DevOps Engineer (AI and Services) - Gauteng Midrand

DevOps Engineer (AI and Services)
Location: Midrand, Gauteng, South Africa
Employment Type: Full-time and Office-based
Reporting Line: General Manager – AI and Services
Contact: Chanel Lubbe – Associate Talent Specialist ([Email Address Removed])

Job Purpose
The DevOps Engineer will be responsible for deploying, managing, and optimizing the AI software stack to support our AI-driven applications. This role involves close collaboration with data scientists and machine learning engineers to ensure the seamless integration of AI models and services within our enterprise environment.
Key Responsibilities

Design, implement, and manage on-premises and hybrid infrastructure for AI solutions.
Leverage tools like NVIDIA AI Enterprise to streamline containerized application deployments and manage GPU resources effectively.
Automate deployment and configuration of AI software solutions, ensuring that machine learning models and AI frameworks (e.g., TensorFlow, PyTorch) are optimized for performance.
Develop scripts and tools in Python to facilitate rapid deployment of AI applications across various environments.
Implement CI/CD pipelines specifically tailored for AI workloads using tools like cuDNN, Jenkins, GitLab CI, or CircleCI.
Collaborate with data science teams to ensure efficient model versioning and deployment strategies.

#### [Data lines]
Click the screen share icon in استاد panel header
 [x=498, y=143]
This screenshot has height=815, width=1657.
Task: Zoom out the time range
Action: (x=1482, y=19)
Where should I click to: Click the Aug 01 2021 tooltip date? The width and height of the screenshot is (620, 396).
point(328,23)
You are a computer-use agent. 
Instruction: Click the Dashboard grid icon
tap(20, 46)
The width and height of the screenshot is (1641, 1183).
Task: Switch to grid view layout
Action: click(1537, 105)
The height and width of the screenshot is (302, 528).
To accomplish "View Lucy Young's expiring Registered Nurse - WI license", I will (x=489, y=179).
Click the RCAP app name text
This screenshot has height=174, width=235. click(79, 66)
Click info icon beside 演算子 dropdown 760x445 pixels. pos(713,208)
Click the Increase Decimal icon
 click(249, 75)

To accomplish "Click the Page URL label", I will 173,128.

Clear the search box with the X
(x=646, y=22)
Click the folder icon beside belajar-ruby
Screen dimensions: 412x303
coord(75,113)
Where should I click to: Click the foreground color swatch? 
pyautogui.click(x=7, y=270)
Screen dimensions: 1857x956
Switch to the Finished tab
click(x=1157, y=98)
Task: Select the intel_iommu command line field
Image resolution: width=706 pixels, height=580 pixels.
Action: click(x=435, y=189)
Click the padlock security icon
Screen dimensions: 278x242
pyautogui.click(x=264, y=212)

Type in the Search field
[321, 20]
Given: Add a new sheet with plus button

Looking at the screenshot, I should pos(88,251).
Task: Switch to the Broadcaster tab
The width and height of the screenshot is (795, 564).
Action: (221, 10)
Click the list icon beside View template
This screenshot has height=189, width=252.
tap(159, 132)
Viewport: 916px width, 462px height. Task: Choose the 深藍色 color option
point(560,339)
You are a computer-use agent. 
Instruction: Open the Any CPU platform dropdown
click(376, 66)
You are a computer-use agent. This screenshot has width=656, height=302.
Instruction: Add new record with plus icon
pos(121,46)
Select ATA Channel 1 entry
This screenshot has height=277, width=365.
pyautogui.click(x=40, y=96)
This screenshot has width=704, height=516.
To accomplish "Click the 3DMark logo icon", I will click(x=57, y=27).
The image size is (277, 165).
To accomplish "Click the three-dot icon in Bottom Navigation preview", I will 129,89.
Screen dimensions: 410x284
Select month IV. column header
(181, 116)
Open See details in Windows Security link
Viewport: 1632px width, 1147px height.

#### [Directions]
(A) In the job posting, who is the DevOps Engineer's reporting line?
(B) Render this sentence from the job posting in Spanish: "Develop scripts and tools in Python to facilitate rapid deployment of AI applications across various environments."
(C) Go on with the DevOps job posting, picking up after its last line.
The records come from a separate source that has no connection to the job posting.

#### [The results]
(A) The General Manager – AI and Services.

(B) Desarrollar scripts y herramientas en Python para facilitar el despliegue rápido de aplicaciones de IA en diversos entornos.

(C)
Establish monitoring solutions to track the performance and utilization of AI resources and systems for efficient and reliable operations.
Analyze system performance, identify bottlenecks, and implement tuning strategies for optimal GPU and application performance.
Work closely with cross-functional teams, including data scientists, ML engineers, and IT, to support the integration of AI solutions into business applications.
Provide guidance and support for best practices in AI model training and deployment, ensuring effective use of AI tools and solutions.
Implement security measures and best practices to safeguard data and AI models.
Ensure compliance with relevant data protection regulations and industry standards.
Create and maintain comprehensive documentation related to infrastructure setups, deployment processes, and operational guidelines.
Conduct training sessions for team members on AI tools, platforms, DevOps practices, and workflows.

Requirements
Experience and Knowledge

3+ years of experience in a DevOps role, with a focus on automation, AI, machine learning, or data engineering.
Hands-on experience with NVIDIA AI Enterprise software is an advantage.
Experience with technologies like Service Fabric, Redis, Rancher, ASP.NET, .Net Core, RabbitMQ, Elastic Stack, Git, API, and Terraform is beneficial.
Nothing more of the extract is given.